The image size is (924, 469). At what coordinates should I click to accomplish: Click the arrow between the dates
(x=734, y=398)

...

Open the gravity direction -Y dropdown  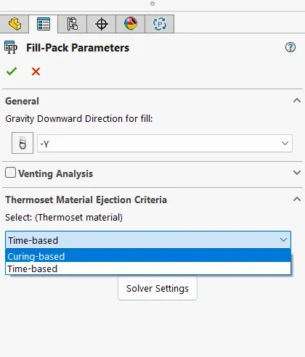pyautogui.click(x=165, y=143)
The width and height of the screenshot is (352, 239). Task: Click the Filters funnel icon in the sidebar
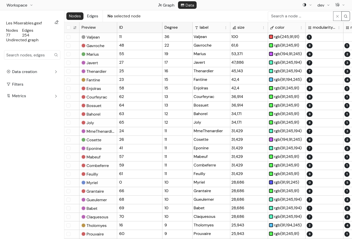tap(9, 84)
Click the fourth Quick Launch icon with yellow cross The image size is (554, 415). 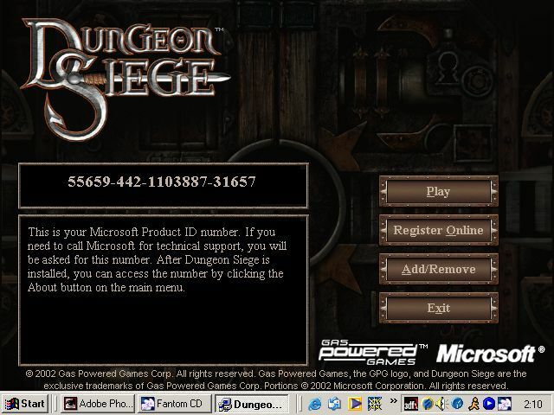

---

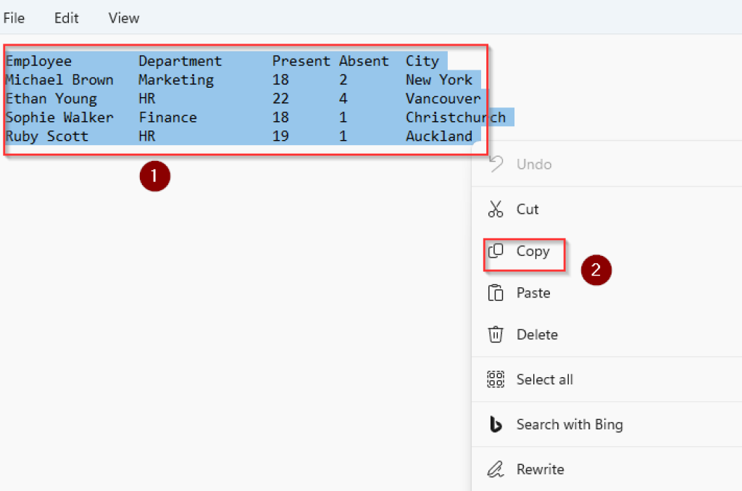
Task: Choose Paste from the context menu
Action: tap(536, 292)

The problem: Replace "the arrow" with "the button" in the records, starting with the line that contains "The image size is (924, 469)." and going on through the line that contains "(x=734, y=398)". Give only those lines, with everything else unchanged.

Output below:
The image size is (924, 469). At what coordinates should I click to accomplish: Click the button between the dates
(x=734, y=398)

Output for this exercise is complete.